Write out the stretch of lines below that begins at the line with "[Facebook] (890, 1797)" and ends at the line with "[TikTok] (1033, 1797)", including both, exactly as given and nothing more.

++++ Data excerpts

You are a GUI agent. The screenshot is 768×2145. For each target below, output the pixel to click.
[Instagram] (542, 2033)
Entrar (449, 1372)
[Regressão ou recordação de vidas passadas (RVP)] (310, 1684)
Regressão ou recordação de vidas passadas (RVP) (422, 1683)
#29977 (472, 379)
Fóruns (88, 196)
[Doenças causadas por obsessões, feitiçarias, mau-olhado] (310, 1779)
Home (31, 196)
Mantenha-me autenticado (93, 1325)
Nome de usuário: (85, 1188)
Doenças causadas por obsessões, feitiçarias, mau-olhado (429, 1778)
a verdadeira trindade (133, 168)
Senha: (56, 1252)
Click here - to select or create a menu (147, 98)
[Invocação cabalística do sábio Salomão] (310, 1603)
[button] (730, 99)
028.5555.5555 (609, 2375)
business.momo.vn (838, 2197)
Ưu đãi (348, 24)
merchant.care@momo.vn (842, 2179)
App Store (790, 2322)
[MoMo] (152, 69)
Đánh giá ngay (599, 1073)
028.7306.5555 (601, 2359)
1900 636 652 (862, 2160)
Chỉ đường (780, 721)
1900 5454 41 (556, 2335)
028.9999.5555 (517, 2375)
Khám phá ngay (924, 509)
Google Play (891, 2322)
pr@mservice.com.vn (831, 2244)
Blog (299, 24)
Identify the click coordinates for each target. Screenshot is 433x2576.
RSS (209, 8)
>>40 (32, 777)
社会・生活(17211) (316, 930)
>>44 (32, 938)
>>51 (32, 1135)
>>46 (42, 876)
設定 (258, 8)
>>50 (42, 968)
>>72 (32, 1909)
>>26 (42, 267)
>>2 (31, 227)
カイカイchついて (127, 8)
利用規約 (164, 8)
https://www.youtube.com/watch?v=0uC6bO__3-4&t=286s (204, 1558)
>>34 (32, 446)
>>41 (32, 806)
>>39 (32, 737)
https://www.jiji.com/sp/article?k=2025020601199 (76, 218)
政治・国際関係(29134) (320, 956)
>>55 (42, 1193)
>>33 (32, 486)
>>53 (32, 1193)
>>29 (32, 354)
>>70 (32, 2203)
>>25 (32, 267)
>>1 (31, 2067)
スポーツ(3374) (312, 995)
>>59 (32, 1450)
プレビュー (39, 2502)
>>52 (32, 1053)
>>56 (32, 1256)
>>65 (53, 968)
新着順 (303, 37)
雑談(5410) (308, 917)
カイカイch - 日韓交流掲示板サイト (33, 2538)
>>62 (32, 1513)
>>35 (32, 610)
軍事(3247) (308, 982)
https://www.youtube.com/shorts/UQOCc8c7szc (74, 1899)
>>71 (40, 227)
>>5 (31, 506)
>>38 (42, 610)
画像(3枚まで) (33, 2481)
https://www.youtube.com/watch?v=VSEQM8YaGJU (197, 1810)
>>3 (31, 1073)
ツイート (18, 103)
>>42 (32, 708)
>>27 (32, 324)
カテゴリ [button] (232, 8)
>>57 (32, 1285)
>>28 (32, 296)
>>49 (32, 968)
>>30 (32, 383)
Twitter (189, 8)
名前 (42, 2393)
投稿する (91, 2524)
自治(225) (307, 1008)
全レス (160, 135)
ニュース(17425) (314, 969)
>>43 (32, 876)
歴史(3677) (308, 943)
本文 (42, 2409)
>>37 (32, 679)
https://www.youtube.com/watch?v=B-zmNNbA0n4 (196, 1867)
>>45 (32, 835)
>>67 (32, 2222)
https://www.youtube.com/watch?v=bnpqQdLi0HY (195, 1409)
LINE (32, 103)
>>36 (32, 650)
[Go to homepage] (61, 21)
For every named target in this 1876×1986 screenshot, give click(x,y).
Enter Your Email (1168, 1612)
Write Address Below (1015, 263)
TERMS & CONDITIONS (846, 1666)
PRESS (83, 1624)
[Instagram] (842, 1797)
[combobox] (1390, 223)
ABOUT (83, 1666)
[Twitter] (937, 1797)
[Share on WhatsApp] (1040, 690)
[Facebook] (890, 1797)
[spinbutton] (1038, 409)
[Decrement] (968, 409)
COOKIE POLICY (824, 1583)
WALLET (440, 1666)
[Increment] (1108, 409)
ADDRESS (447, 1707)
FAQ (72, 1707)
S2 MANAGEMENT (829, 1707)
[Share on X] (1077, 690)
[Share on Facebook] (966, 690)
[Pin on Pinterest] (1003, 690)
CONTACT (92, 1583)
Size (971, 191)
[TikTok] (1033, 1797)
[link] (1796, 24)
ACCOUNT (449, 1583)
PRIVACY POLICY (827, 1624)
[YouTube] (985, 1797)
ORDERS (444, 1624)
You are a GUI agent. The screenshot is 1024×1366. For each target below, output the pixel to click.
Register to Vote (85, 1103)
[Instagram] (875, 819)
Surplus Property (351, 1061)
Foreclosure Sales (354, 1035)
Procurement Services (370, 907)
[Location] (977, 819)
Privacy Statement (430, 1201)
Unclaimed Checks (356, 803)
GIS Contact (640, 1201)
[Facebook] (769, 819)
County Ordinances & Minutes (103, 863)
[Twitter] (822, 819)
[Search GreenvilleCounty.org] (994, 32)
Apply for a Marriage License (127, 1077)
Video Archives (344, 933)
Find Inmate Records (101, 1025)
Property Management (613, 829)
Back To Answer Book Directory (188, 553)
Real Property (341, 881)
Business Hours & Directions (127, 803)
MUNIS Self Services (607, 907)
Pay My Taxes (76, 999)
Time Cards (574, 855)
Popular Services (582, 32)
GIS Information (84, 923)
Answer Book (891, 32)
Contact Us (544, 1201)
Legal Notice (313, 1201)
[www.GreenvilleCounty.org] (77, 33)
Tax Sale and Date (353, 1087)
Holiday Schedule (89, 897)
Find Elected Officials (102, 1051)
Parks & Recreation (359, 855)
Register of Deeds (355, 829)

++++++++

## Output for this task:
[Facebook] (890, 1797)
[spinbutton] (1038, 409)
[Decrement] (968, 409)
COOKIE POLICY (824, 1583)
WALLET (440, 1666)
[Increment] (1108, 409)
ADDRESS (447, 1707)
FAQ (72, 1707)
S2 MANAGEMENT (829, 1707)
[Share on X] (1077, 690)
[Share on Facebook] (966, 690)
[Pin on Pinterest] (1003, 690)
CONTACT (92, 1583)
Size (971, 191)
[TikTok] (1033, 1797)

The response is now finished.